From<-c ("A", "a", "E", "B", "B", "C", "D", "D", "D", "F")
To<-c ("C", "E", "C", "E", "C", "D", "G", "G", "F", "D")
Data<-data.frame (From=from,to=to)
The parameter dir is a logical variable, which is set to True when a forward graph is established, otherwise it is a non-direction graph. The parameter rem.multi is a logical variable that is set to True when the duplicate variable is deleted and the line weight is updated weight, otherwise it is not deleted and the line weight weight constant is 1.

(3) The implementation of the basic concept of R language

Use the Init.graph function to create an anisotropic and a forward graph, and then use the plot function to draw the image. The code is as follows:
G.undir<-init.graph (data)
Plot (G.undir,edge.width=e (G.undir) $weight, main= "No graph G.undir",
Edge.label=e (G.undir) $weight)
G.undir<-init.graph (data,dir=t)
Plot (G.undir,edge.width=e (G.undir) $weight, main= "Map G.undir",
Edge.label=e (G.undir) $weight)
Par (mfcol=c ())

This is done by setting the Edge.width parameter of the plot function to E (g) $weight, making the line with higher weights thicker.
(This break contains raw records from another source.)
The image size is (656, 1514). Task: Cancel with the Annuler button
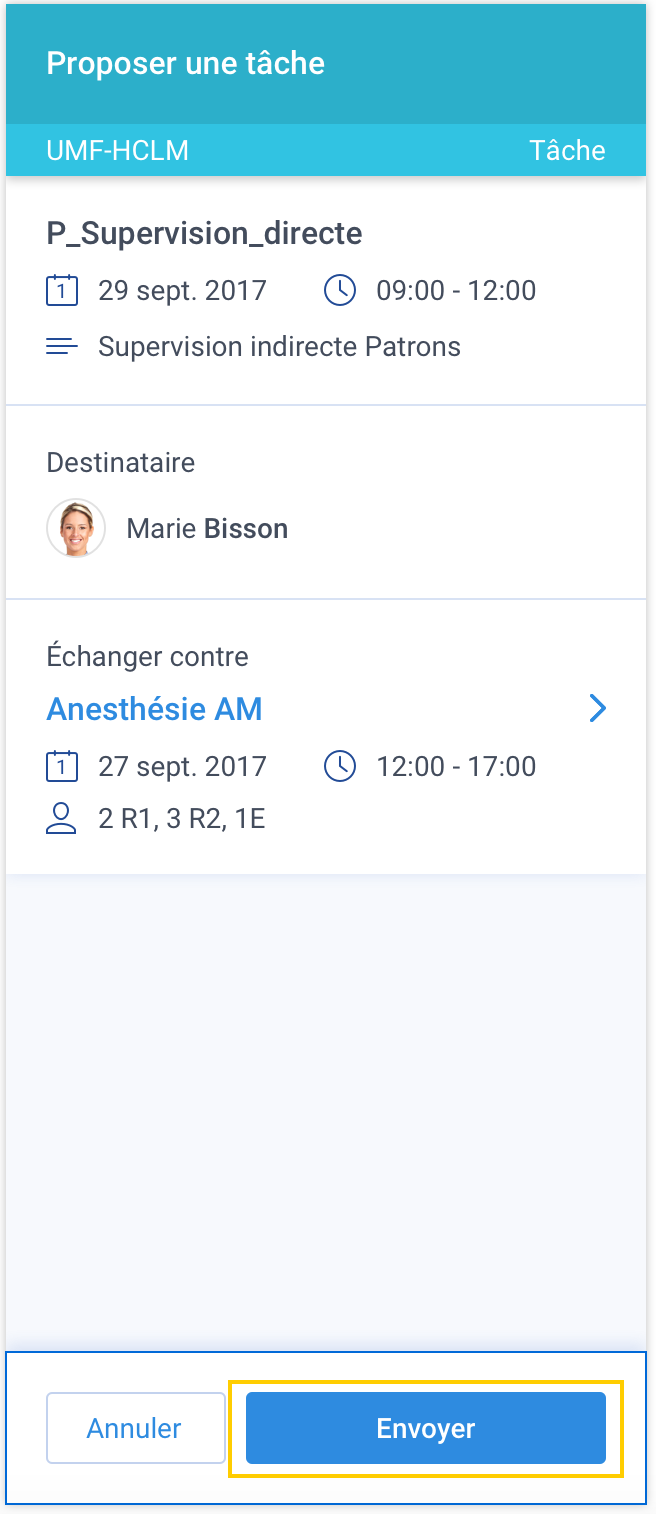click(135, 1428)
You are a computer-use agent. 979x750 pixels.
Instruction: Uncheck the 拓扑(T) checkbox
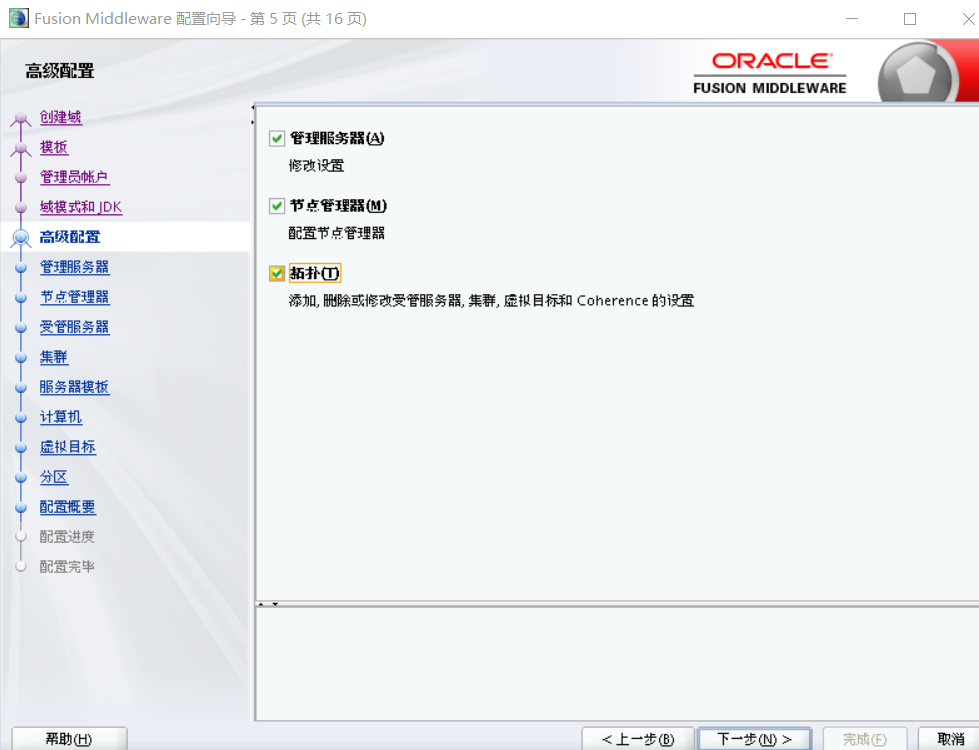coord(276,272)
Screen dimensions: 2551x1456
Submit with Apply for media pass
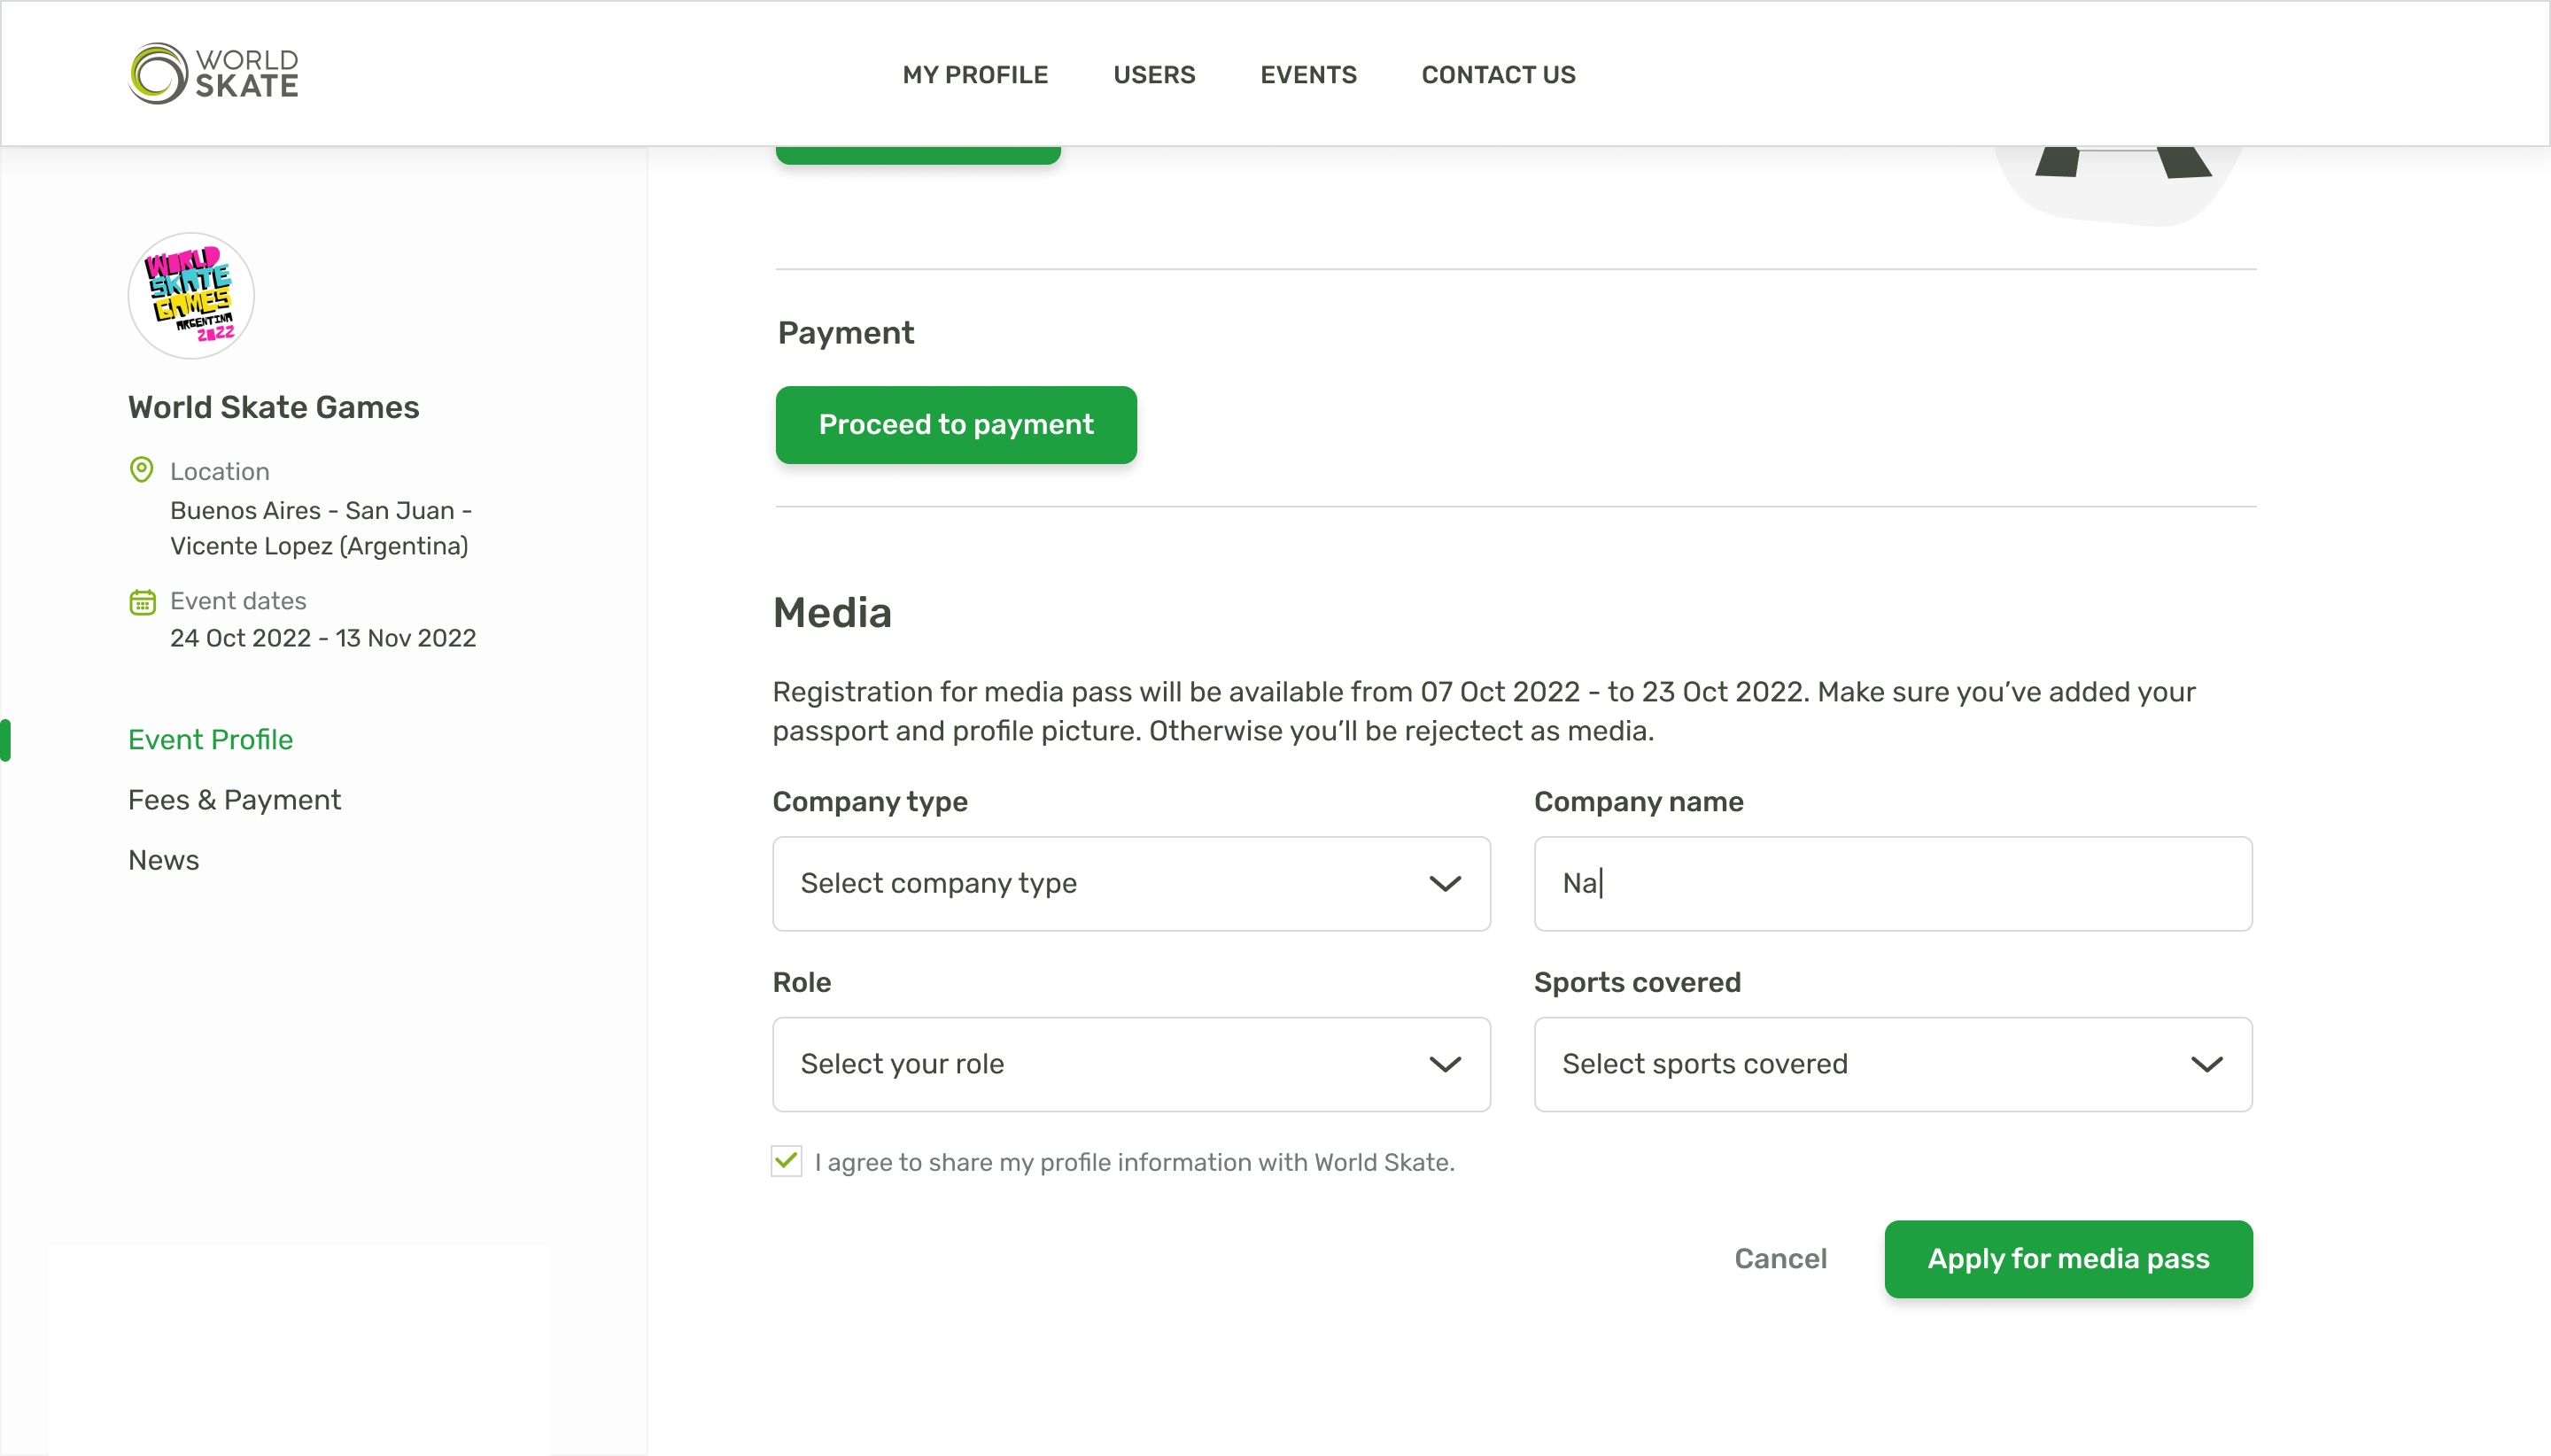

R language: A preliminary study of relational networks

Contact Us

The content source of this page is from Internet, which doesn't represent Alibaba Cloud's opinion; products and services mentioned on that page don't have any relationship with Alibaba Cloud. If the content of the page makes you feel confusing, please write us an email, we will handle the problem within 5 days after receiving your email.

If you find any instances of plagiarism from the community, please send an email to: info-contact@alibabacloud.com and provide relevant evidence. A staff member will contact you within 5 working days.

A Free Trial That Lets You Build Big!

Start building with 50+ products and up to 12 months usage for Elastic Compute Service

  • Sales Support

    1 on 1 presale consultation

  • After-Sales Support

    24/7 Technical Support 6 Free Tickets per Quarter Faster Response

  • Alibaba Cloud offers highly flexible support services tailored to meet your exact needs.